La tenniswoman estime que Paris 2024 n’en fait pas assez pour promouvoir les Jeux paralympiques et insiste sur l’importance de l’après-Jeux, en soulignant le besoin de changement. Elle cite en exemple Londres 2012 qui, parce qu’il fallait remplir les stades et rendre le handisport attrayant, a permis de faire évoluer la perception des Jeux paralympiques. Le comité d’organisation londonien a ainsi présenté les athlètes paralympiques comme des super-héros. Bien que cette notion puisse être discutée, selon la Française, cela a tout de même attiré le public, avec un record de 2,7 millions de billets vendus.
Un autre facteur important est le sport lui-même. “Tout pays organisateur veut des médailles donc ils investissent massivement dans l’entraînement et le soutien des athlètes paralympiques”, explique Florence Alix-Gravellier. Aujourd’hui, l’Angleterre compte parmi les meilleurs joueurs de tennis en fauteuil, dont Alfie Hewett, actuellement le numéro un mondial. “Cette génération de joueurs est née dans le sport après les Jeux de 2012, il y a une corrélation directe”, affirme-t-elle.

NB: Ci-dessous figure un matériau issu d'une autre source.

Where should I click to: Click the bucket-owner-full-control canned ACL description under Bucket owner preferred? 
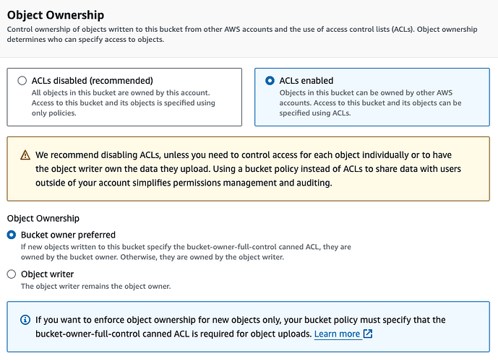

Face à l’exemple anglais, l’ancienne joueuse regrette l’inefficacité du marketing pour les Jeux paralympiques de Paris, notant que les billets sont vendus à bas prix et que la billetterie est loin d’être épuisée. Elle estime que “la France n’est pas encore passée au-delà des bons sentiments, même lorsqu’il s’agit de marketing.”
Malgré son incertitude face à la réussite symbolique de Paris 2024, Florence Alix-Gravellier portera fièrement la flamme olympique jeudi 30 mai prochain à Caen. Elle voit en cette participation un moyen de mettre en lumière le sport paralympique, tout en honorant les 80 ans du Débarquement et les origines familiales de son mari en Normandie. “On a tous des agendas personnels quand on porte la flamme, mais le principal est de participer au grand mouvement, fabuleux, de contribuer à transformer la société par le sport. Un enjeu auquel j’adhère au-delà des Jeux olympiques.”
L’ancienne médaillée sera à Paris mercredi 28 août, jour de la cérémonie d’ouverture, pour porter la flamme paralympique, comme d’autres athlètes qui se seront relayés avant elle depuis Stoke Mandeville, en Angleterre. “Sur cet aspect, Paris 2024 a réussi à créer un réel échange entre athlètes valides et handicapés” commente-t-elle.
Mais avant ça, Florence Alix-Gravellier commentera le French Riviera Open, l’un des tournois de tennis fauteuil les plus réputés au monde, du mardi 11 au dimanche 16 juin (pour les intéressés, la sera finale diffusée sur Canal +), ainsi que pendant les Jeux paralympiques où elle commentera cette fois-ci pour France Télévisions.